Striking, clear, high quality images are key to getting media coverage. Whether a photo is being sent accompanying a piece of editorial (in print or online), to be included in an advert or as part of a competition, the power of good photography should never be underestimated.
These days, it’s tempting to use “point and shoot” cameras to take photographs of the day, but unless you’re a professional then its unlikely to be publishable. It’s imperative for the image to be focused, framed properly and be lit properly. If it isn’t then a lot of media outlets won’t use it.
So no matter how good your copy, you have to supply a good quality image which relates to your copy. No image or a badly taken photograph which is too low resolution will seriously deplete your chances of getting media coverage. Granted, social media does not require as high a resolution image as print, but te same principles apply – images are the first thing to either entice or turn away a reader.
Picture editors (and news editors) look for well written, clear copy and original images. Steer clear of overtly branded photos, cheque presentations or handshake photographs. Make sure your photo gets a clear message across so avoid over-populated photographs.

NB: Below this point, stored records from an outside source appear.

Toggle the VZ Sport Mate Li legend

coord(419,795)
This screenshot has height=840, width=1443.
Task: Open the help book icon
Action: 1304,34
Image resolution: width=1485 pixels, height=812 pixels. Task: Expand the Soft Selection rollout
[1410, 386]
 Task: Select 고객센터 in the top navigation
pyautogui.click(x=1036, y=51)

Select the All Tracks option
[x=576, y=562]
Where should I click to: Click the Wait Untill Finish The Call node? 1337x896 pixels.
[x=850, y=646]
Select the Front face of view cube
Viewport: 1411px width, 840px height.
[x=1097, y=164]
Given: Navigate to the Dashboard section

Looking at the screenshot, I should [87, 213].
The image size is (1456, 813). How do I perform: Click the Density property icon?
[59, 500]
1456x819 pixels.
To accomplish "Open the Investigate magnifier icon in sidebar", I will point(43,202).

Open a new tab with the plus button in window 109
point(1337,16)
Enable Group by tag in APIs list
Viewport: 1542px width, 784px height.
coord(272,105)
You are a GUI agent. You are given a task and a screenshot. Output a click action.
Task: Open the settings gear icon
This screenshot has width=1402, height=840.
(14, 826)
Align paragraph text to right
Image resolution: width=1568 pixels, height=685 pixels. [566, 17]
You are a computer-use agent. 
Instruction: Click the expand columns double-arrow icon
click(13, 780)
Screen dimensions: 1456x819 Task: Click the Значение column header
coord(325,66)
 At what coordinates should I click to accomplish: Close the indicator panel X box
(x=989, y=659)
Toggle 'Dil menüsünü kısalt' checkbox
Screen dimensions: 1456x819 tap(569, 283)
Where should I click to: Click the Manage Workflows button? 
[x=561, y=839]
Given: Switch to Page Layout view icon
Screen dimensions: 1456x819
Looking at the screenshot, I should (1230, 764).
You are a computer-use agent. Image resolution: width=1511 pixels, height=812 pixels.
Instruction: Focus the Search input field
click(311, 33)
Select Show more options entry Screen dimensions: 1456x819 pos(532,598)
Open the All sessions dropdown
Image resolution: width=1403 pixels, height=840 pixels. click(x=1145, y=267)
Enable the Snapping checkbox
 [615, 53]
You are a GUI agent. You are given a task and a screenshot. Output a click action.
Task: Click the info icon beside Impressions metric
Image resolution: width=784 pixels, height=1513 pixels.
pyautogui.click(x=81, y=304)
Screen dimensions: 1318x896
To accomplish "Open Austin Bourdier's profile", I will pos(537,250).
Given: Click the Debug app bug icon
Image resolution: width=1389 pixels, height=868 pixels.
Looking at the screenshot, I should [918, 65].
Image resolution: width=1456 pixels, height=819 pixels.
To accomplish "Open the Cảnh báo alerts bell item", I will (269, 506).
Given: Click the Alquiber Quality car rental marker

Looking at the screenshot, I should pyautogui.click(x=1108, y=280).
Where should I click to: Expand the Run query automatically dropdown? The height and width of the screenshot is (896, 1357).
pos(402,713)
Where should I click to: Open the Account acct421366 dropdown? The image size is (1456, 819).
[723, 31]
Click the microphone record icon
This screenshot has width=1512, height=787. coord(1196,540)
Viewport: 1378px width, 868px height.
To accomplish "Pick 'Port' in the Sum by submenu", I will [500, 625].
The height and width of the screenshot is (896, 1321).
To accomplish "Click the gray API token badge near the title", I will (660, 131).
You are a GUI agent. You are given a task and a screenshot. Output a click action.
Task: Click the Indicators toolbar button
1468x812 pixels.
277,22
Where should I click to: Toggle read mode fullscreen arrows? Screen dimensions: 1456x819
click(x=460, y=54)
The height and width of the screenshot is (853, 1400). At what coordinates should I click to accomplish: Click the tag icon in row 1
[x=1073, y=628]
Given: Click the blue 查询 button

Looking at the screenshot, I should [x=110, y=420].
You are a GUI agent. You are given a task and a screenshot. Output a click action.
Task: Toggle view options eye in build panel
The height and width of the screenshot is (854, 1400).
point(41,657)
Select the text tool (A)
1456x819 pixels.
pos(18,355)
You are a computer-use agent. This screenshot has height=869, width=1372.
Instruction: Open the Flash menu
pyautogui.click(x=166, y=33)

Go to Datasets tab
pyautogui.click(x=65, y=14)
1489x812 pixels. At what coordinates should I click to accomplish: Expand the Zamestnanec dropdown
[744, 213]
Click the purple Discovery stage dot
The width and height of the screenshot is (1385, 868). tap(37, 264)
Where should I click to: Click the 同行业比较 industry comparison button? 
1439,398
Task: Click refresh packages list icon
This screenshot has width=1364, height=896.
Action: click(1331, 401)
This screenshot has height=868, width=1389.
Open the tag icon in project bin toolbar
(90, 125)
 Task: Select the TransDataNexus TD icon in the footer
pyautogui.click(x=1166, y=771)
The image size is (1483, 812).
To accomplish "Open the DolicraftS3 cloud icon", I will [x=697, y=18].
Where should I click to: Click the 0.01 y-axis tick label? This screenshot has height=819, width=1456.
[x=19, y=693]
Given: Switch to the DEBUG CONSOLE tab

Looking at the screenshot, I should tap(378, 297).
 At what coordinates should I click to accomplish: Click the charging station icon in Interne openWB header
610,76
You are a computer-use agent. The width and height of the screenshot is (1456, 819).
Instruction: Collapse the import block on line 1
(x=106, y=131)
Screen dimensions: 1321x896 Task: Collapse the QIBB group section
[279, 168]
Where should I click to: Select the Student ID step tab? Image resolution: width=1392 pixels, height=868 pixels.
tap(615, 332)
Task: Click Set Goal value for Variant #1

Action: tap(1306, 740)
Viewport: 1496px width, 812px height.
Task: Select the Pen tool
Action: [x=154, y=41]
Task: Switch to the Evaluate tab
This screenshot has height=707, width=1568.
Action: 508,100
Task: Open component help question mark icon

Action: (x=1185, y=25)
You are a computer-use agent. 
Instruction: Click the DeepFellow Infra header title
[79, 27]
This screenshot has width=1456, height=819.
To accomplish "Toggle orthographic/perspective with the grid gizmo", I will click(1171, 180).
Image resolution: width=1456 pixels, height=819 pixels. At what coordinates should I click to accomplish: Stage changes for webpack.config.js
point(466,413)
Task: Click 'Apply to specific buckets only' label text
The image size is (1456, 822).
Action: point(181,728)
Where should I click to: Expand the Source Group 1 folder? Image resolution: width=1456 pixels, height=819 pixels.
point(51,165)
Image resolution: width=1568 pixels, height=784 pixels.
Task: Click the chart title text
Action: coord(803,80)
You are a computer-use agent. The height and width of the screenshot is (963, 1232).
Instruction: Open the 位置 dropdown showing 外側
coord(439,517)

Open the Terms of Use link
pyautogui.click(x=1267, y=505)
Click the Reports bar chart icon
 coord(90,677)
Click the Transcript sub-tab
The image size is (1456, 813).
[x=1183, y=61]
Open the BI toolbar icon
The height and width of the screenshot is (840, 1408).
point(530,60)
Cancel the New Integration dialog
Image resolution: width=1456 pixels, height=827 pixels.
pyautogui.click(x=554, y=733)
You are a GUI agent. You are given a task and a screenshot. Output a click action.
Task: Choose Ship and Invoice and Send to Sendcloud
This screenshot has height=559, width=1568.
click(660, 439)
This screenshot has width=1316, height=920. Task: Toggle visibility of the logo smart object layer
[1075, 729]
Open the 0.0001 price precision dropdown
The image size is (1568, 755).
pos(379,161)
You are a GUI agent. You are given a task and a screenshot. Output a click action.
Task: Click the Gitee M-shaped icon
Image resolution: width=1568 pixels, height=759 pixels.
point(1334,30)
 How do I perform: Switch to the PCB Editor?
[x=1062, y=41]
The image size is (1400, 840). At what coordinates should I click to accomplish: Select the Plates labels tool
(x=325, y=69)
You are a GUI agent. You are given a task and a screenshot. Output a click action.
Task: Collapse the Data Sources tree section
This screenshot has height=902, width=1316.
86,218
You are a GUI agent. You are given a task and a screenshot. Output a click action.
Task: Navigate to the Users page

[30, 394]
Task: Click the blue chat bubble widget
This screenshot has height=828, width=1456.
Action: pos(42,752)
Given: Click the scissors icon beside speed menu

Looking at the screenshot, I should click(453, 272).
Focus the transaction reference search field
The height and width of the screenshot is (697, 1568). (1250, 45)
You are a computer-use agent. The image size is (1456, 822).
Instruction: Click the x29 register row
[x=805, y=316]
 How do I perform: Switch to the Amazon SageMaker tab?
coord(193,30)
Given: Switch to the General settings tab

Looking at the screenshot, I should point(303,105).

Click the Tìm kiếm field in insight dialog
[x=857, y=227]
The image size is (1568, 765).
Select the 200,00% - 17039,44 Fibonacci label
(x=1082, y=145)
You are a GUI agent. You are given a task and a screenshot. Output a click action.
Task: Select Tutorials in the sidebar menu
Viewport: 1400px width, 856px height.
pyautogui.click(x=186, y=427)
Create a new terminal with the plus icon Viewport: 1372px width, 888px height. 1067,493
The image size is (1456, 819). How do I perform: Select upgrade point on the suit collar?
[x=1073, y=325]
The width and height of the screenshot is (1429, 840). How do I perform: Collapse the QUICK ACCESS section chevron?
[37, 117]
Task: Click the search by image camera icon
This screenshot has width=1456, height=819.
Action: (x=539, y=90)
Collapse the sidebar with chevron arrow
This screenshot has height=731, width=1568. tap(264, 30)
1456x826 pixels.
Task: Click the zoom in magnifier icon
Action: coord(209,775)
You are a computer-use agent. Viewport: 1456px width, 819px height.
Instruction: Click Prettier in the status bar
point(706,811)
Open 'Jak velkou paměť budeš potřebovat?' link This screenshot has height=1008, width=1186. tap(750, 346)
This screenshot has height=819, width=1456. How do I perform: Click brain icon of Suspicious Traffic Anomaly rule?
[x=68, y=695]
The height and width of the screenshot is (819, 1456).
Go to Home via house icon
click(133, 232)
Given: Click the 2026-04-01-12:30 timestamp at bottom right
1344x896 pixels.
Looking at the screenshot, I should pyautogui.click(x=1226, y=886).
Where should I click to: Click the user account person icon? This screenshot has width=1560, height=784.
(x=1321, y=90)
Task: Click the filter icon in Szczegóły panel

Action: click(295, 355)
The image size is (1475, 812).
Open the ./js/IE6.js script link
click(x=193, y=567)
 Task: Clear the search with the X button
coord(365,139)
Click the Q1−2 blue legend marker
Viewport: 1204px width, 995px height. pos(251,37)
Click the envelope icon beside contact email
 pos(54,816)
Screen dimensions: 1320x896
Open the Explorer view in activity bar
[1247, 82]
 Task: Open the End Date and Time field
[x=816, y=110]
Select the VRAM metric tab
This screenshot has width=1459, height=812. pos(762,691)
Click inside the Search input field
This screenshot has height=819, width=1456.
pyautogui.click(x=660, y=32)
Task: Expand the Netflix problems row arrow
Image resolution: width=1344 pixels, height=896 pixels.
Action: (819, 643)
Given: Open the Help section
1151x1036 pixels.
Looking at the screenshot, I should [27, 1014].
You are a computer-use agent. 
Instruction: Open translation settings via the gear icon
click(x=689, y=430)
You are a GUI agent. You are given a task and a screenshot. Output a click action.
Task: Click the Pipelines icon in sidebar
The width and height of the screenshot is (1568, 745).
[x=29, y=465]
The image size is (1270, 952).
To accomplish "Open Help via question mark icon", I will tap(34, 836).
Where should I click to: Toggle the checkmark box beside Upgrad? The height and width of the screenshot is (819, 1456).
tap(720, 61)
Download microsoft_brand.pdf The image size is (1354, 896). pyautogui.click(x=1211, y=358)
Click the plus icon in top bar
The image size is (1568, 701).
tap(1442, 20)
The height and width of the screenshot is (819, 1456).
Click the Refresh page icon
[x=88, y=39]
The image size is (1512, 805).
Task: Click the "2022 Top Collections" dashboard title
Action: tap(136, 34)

Photo captions are a must when supplying imagery to photo editors and it’s important to give a left-right of first and second names of people in the photograph. Always make sure you have the right permissions to publish the photo – from the photographer to parents of any children featured in the image.
Finally, when commissioning a photographer, make sure you request that all photos are shot both portrait and landscape. Some images may work better one way but depending on space in the relevant publication or website, offering images in both layouts could guarantee you coverage due to offering flexibility.